**WHAT IS NEEDED:**
Only the lines from the one containing "Where should I" through the final line below belong in the output, copied exactly and without pictures.

**RECORDS PROVIDED:**
- Opening Delimiter -

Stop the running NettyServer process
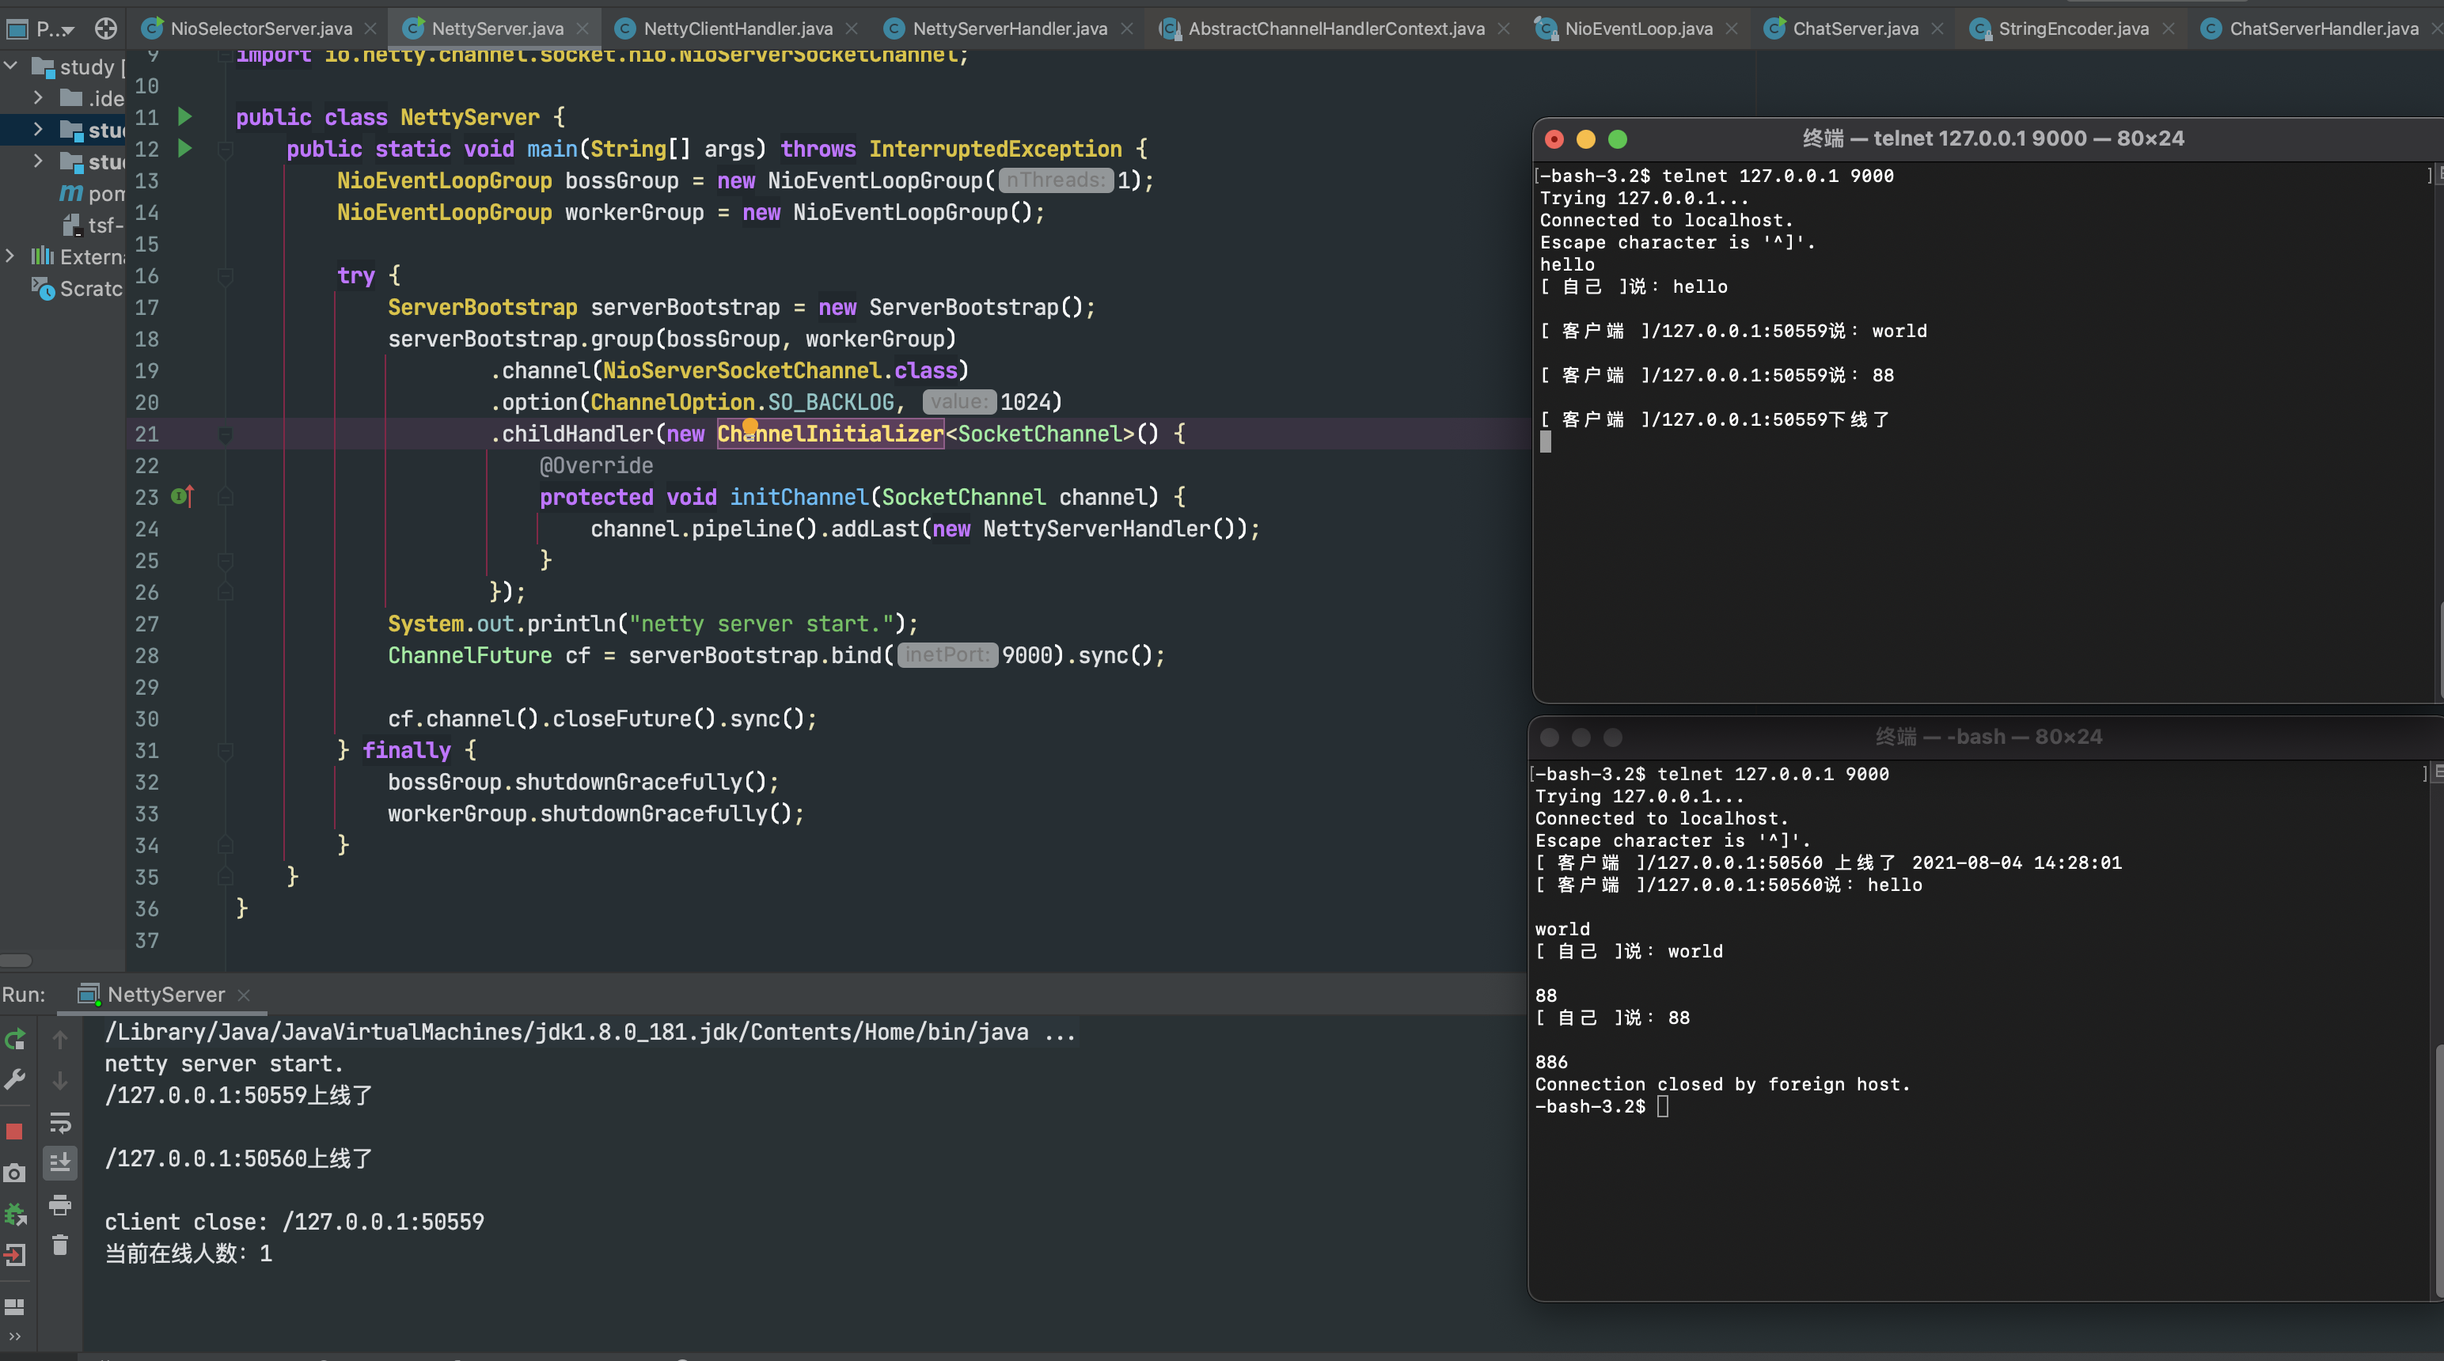The height and width of the screenshot is (1361, 2444). [14, 1131]
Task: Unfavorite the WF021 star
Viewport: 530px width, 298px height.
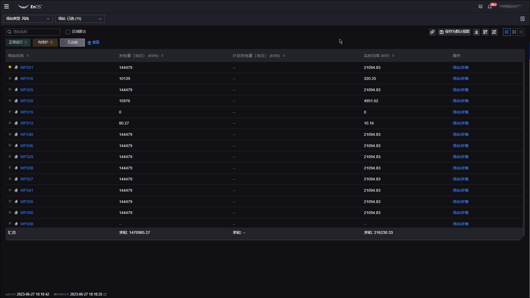Action: coord(10,67)
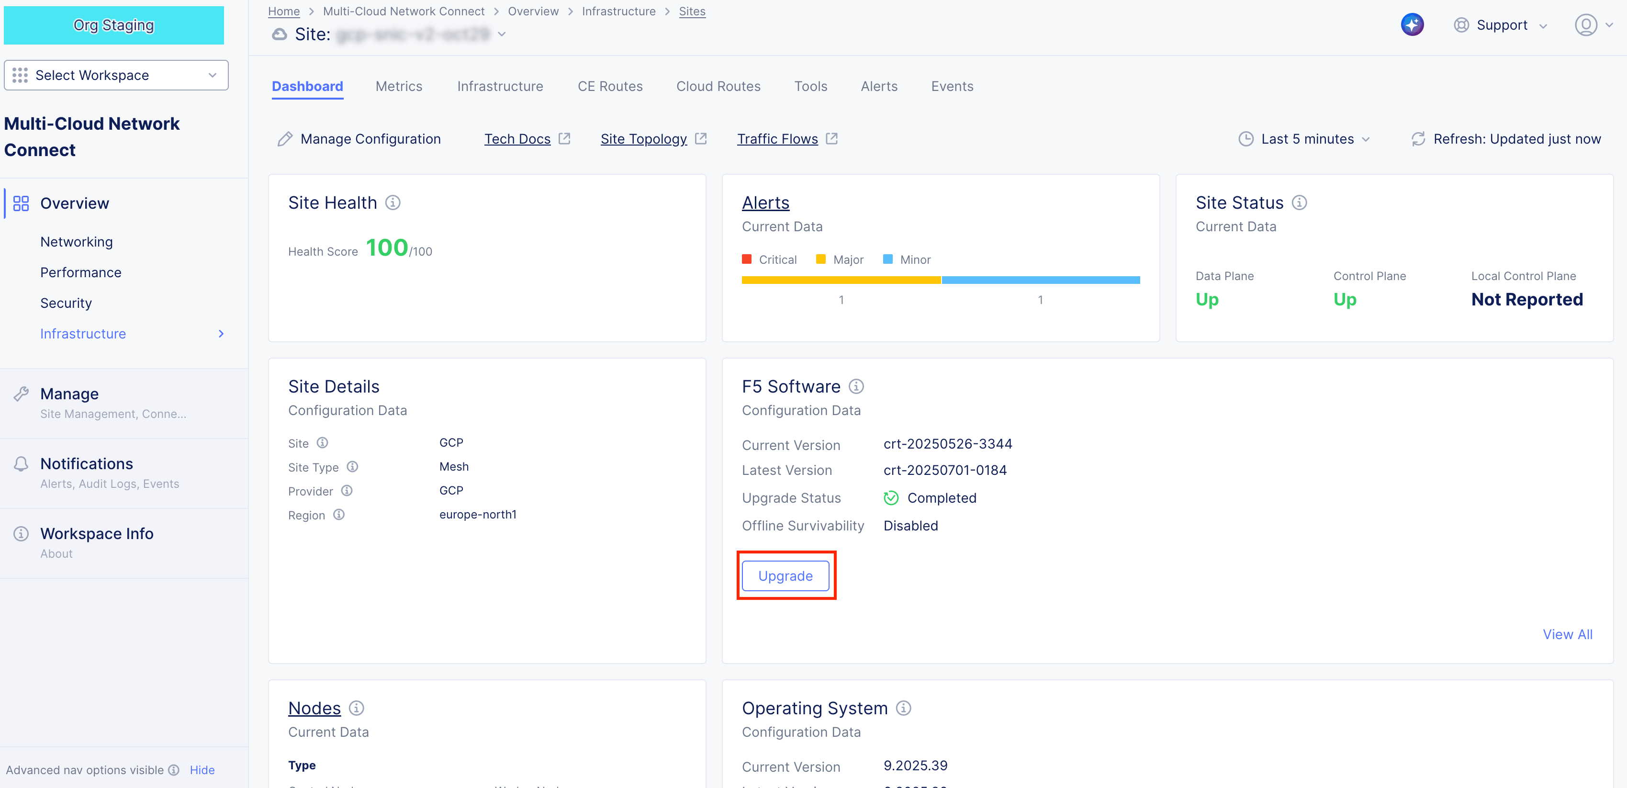Click the Upgrade button
The width and height of the screenshot is (1627, 788).
point(786,576)
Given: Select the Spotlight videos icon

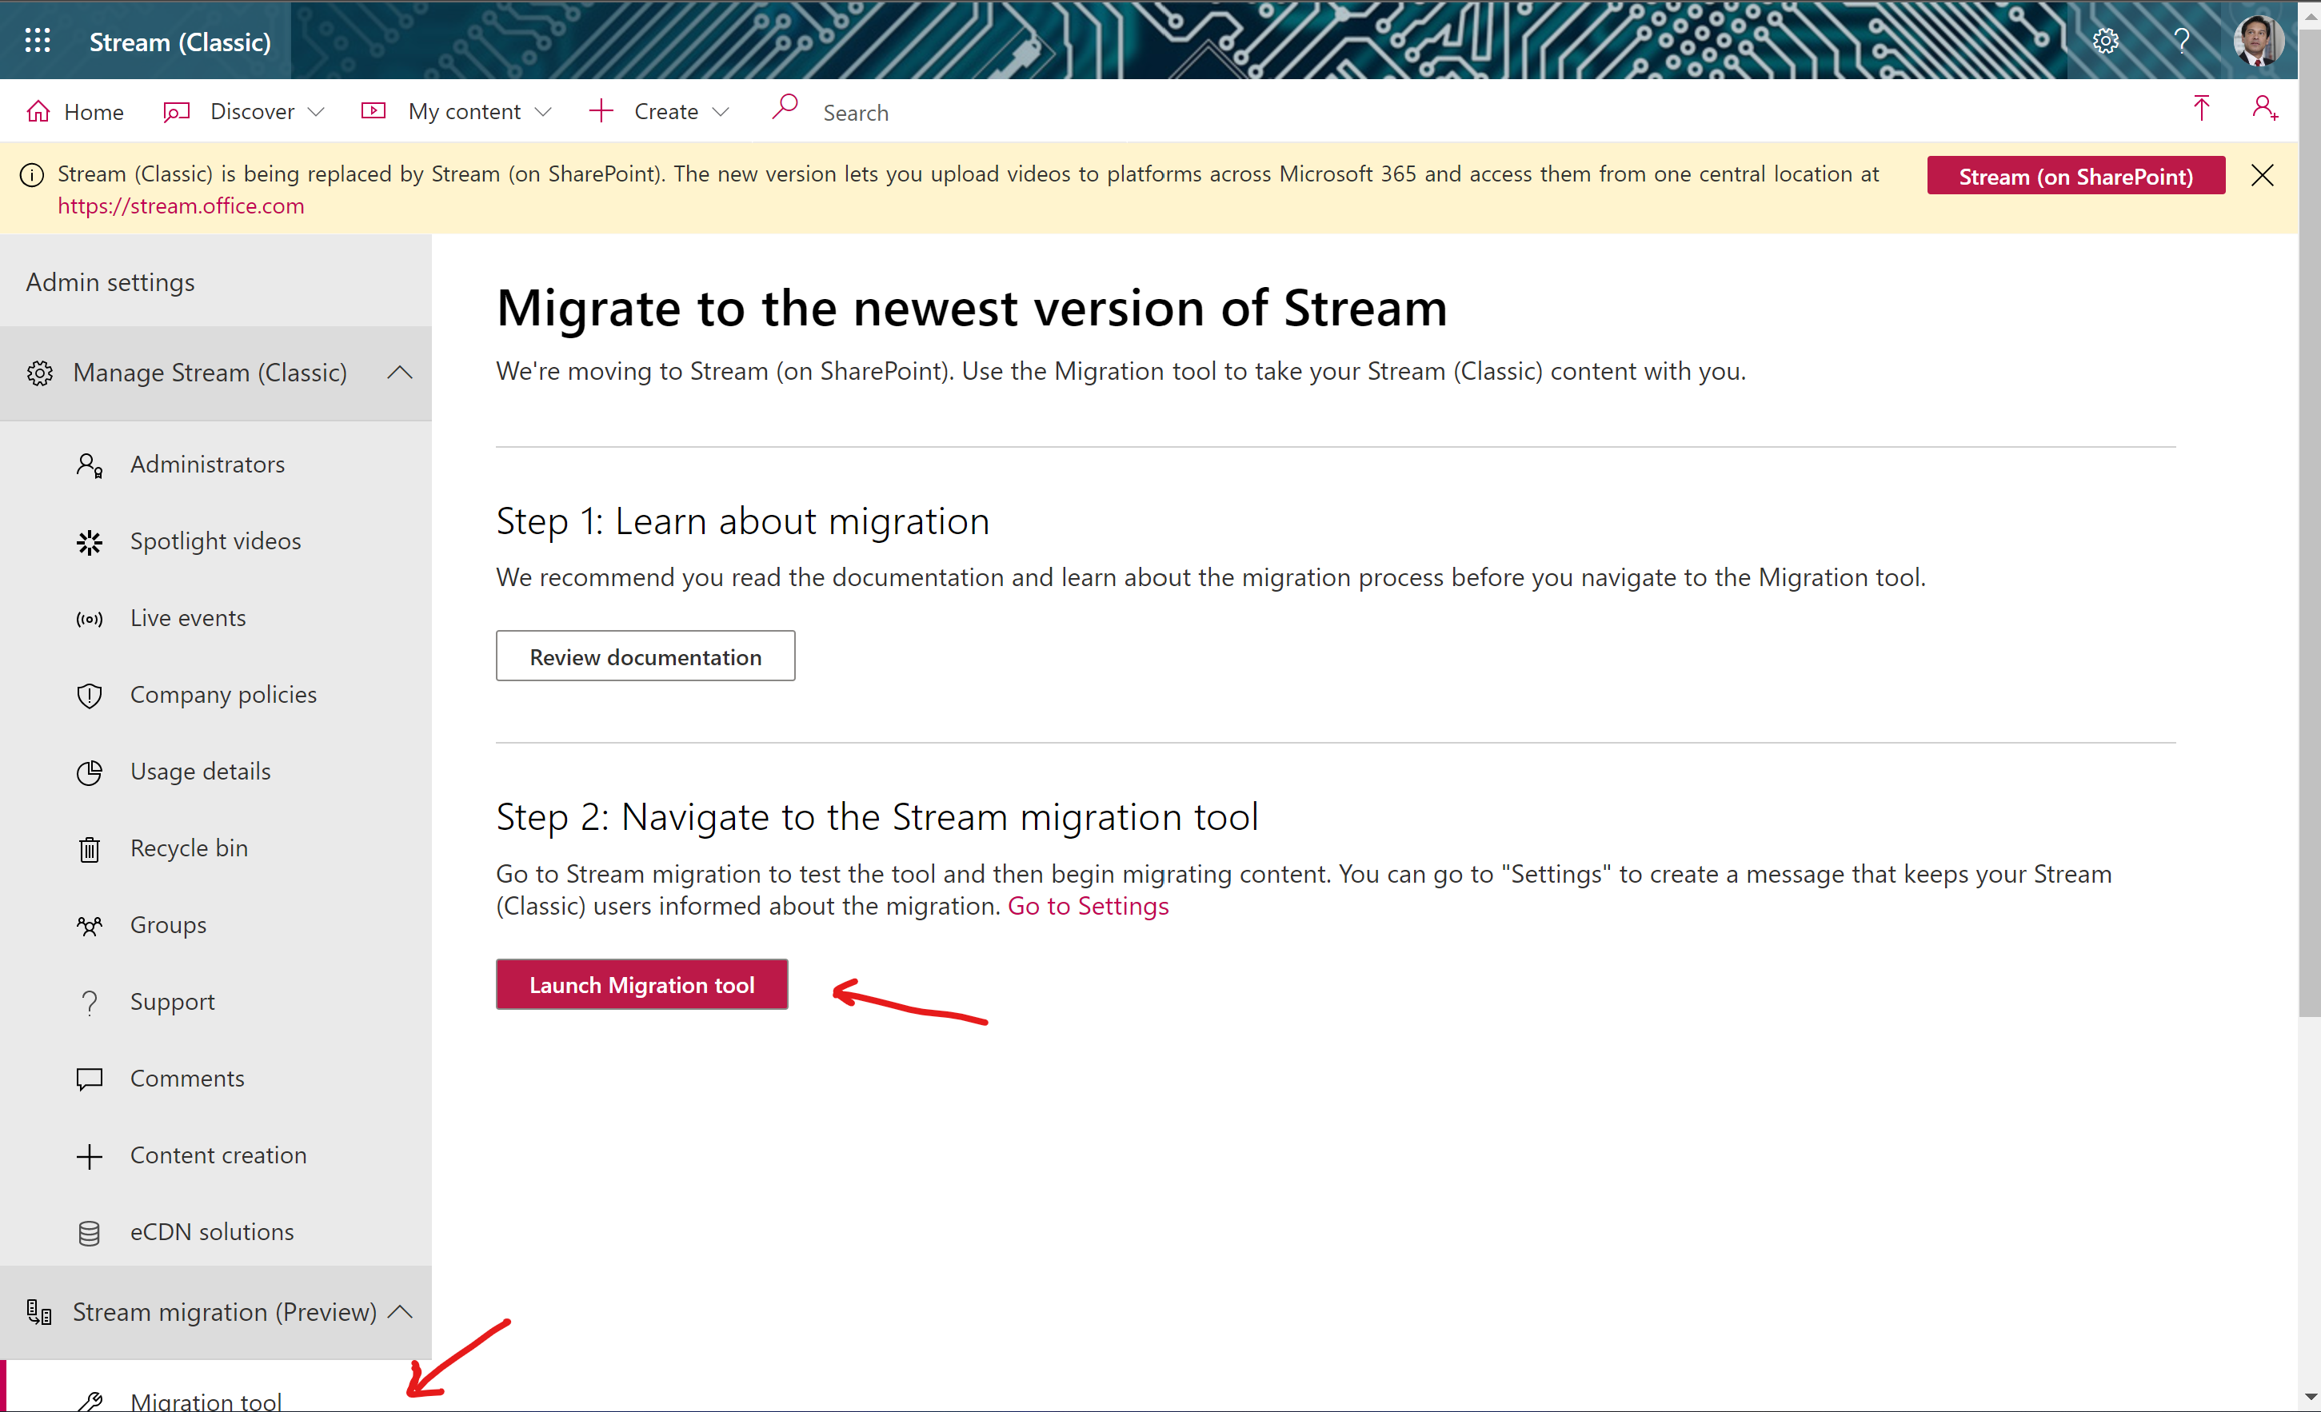Looking at the screenshot, I should 89,542.
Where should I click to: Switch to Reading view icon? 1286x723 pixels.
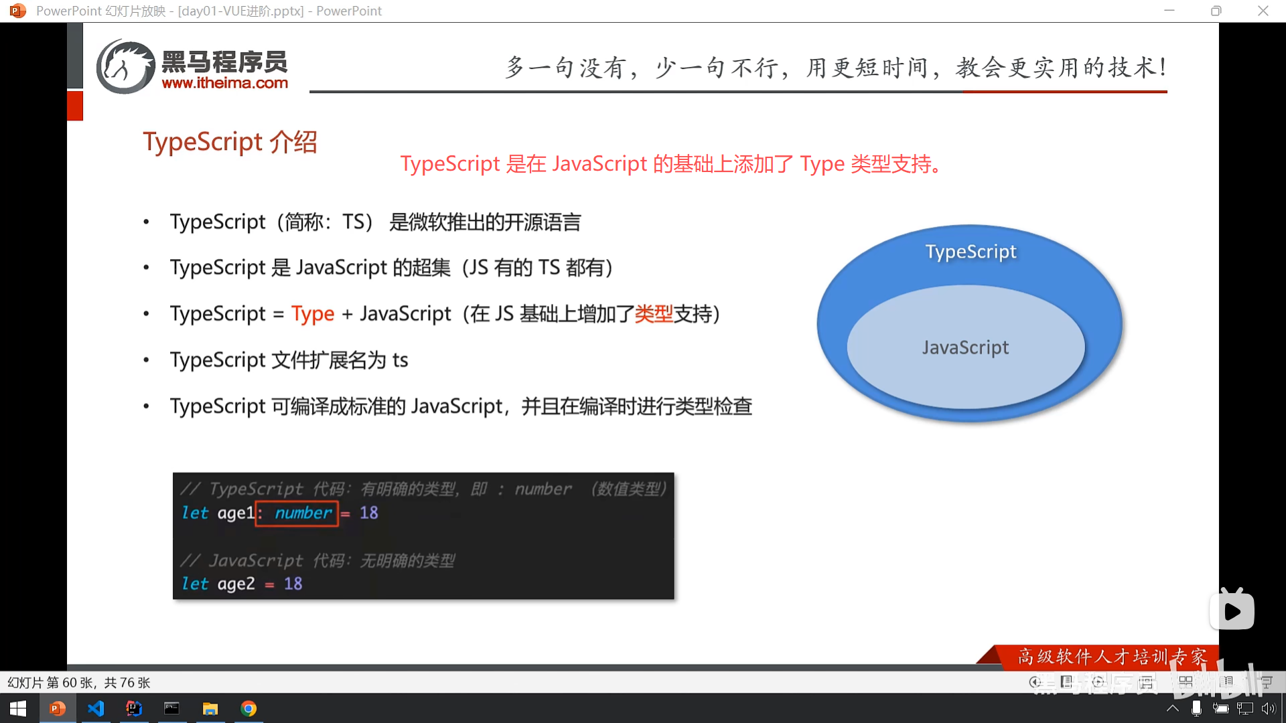pos(1226,682)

- Closing Delimiter -

**RESULT:**
Where should I click to: Switch to Reading view icon? 1286x723 pixels.
pos(1226,682)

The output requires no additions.